*Dataset content*:
○ ○ ○
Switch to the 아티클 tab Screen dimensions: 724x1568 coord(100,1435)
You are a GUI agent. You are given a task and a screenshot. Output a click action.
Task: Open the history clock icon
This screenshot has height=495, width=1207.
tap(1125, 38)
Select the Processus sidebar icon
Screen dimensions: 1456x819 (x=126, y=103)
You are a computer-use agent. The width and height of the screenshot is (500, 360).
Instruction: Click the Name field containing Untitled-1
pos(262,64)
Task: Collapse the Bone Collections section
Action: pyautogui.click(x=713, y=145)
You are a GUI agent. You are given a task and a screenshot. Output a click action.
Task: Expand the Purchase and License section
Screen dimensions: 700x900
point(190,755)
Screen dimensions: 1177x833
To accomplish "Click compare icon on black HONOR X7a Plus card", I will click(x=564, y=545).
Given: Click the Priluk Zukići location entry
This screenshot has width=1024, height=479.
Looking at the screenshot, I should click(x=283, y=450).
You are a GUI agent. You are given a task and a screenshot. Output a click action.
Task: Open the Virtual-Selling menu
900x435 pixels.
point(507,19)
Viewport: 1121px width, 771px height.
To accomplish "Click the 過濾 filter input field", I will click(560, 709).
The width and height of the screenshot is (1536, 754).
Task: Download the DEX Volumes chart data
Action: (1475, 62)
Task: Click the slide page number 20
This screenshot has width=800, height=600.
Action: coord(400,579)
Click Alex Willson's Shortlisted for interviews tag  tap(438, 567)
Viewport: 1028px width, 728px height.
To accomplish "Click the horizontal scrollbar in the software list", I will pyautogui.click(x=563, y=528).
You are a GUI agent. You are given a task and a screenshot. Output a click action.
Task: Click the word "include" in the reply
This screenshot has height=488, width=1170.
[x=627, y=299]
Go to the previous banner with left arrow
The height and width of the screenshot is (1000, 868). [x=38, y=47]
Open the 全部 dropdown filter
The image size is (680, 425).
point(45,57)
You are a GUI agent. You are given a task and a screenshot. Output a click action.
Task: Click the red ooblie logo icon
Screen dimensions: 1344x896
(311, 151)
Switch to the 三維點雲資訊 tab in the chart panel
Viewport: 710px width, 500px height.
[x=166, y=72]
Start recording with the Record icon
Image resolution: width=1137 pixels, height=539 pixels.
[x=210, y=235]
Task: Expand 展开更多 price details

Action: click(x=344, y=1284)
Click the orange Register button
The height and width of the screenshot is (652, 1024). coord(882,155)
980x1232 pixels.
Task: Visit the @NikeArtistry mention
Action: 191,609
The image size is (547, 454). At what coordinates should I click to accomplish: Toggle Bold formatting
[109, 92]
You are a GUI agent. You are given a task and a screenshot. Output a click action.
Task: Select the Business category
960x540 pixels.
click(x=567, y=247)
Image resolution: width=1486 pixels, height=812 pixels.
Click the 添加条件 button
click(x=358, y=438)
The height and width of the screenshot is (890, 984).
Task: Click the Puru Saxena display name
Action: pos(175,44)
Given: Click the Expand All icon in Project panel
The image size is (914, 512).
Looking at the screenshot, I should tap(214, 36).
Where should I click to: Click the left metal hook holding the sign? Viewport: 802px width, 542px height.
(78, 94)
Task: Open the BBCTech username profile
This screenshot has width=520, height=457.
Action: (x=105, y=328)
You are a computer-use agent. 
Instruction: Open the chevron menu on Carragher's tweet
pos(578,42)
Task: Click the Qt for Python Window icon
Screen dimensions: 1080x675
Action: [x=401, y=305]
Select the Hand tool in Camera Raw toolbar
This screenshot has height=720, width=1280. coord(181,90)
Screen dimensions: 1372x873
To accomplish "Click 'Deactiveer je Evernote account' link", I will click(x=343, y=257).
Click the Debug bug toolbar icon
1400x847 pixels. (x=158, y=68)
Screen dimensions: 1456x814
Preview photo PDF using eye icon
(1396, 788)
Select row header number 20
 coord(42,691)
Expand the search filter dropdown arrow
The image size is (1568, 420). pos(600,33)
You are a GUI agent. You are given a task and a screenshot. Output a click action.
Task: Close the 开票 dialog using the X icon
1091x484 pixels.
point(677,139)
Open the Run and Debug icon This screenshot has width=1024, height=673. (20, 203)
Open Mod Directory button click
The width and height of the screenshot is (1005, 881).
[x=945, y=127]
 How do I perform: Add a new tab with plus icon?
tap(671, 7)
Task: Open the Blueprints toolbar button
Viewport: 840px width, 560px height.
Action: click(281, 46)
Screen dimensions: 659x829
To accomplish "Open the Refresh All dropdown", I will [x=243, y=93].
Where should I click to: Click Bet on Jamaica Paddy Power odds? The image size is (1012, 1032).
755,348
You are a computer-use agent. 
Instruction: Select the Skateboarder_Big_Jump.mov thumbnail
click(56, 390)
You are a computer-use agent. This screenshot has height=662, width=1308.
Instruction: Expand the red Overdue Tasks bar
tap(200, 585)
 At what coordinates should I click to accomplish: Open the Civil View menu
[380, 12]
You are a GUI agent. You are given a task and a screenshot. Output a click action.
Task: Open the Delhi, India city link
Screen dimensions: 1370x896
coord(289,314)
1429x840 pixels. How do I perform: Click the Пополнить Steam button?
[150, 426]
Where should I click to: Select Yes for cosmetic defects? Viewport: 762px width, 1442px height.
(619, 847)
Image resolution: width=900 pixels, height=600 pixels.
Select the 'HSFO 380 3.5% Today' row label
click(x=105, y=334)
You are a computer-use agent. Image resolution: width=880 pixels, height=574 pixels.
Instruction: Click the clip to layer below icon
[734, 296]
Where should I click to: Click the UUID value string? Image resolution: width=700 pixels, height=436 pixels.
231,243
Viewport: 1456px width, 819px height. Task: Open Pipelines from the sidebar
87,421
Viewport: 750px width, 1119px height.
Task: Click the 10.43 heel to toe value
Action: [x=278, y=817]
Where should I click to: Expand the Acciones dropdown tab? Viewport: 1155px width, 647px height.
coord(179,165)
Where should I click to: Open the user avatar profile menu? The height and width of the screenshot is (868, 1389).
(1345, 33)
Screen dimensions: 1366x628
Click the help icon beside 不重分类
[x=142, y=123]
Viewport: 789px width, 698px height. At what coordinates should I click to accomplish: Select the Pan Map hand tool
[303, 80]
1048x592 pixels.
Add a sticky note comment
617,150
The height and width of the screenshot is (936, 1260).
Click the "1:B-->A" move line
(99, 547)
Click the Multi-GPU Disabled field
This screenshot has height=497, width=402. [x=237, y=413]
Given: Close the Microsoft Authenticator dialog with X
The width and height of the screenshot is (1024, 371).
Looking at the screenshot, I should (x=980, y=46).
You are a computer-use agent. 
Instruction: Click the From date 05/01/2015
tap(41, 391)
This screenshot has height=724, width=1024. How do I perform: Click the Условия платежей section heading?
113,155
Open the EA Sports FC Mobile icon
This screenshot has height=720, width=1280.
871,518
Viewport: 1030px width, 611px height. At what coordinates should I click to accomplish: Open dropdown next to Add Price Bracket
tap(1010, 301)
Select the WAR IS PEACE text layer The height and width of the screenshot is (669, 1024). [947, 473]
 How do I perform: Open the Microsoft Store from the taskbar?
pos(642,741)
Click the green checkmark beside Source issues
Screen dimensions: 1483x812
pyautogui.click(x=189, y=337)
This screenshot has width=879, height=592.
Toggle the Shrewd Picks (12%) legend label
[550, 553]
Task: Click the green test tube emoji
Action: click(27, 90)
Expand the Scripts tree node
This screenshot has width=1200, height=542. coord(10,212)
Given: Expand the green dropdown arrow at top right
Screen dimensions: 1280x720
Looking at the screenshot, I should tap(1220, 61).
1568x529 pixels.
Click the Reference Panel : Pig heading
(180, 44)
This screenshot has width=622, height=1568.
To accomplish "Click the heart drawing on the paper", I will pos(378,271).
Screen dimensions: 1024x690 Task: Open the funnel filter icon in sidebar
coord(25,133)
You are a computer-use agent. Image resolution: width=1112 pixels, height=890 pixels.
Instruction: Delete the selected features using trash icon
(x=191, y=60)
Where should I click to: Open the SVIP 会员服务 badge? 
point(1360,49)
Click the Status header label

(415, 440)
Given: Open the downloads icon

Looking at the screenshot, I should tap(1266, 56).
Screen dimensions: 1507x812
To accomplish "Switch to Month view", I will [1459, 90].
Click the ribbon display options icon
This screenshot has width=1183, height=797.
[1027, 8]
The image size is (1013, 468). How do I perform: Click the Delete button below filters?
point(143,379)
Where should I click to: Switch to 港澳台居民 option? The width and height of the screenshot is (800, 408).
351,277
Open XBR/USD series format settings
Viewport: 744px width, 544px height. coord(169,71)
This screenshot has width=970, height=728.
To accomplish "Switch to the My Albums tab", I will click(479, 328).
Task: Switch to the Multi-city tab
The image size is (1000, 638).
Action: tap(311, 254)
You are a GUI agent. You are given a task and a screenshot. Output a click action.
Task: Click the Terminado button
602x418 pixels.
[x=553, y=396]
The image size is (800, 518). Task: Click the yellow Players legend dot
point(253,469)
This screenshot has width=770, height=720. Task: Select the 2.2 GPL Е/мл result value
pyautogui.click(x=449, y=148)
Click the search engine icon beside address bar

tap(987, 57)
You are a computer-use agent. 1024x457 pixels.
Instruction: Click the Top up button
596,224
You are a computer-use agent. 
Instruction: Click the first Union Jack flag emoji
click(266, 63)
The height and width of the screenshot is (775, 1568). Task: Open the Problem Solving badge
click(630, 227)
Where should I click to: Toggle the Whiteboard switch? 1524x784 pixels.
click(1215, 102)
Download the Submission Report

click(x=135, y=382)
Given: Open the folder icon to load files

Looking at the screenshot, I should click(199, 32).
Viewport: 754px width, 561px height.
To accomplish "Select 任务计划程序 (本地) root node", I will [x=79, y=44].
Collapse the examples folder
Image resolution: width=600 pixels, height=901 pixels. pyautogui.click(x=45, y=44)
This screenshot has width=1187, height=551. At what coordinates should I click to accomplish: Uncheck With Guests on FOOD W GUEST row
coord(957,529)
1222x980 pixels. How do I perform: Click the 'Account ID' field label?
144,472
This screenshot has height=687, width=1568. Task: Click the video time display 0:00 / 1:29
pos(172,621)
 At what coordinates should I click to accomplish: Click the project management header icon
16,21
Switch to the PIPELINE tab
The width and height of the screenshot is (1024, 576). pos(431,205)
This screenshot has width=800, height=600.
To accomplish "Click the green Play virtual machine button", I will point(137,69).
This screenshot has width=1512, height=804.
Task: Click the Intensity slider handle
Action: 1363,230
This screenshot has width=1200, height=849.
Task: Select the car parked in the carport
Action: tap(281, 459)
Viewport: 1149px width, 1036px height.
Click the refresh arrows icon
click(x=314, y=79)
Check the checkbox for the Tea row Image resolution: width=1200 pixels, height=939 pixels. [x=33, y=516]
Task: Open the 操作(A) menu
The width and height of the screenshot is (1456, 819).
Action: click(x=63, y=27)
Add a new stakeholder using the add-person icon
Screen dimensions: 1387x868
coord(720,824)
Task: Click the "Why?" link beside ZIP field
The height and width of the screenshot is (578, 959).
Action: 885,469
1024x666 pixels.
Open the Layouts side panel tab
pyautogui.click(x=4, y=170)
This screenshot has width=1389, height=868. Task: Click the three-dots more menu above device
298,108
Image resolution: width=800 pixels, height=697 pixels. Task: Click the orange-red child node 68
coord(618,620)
○ ○ ○
*Requirement*: Find each line in the rows above that contains the word "button", and copy those lines out in full.

*Written response*:
Click the orange Register button
Click the 添加条件 button
Open Mod Directory button click
Task: Open the Blueprints toolbar button
1429x840 pixels. How do I perform: Click the Пополнить Steam button?
The image size is (1013, 468). How do I perform: Click the Delete button below filters?
Task: Click the Terminado button
Instruction: Click the Top up button
To accomplish "Click the green Play virtual machine button", I will point(137,69).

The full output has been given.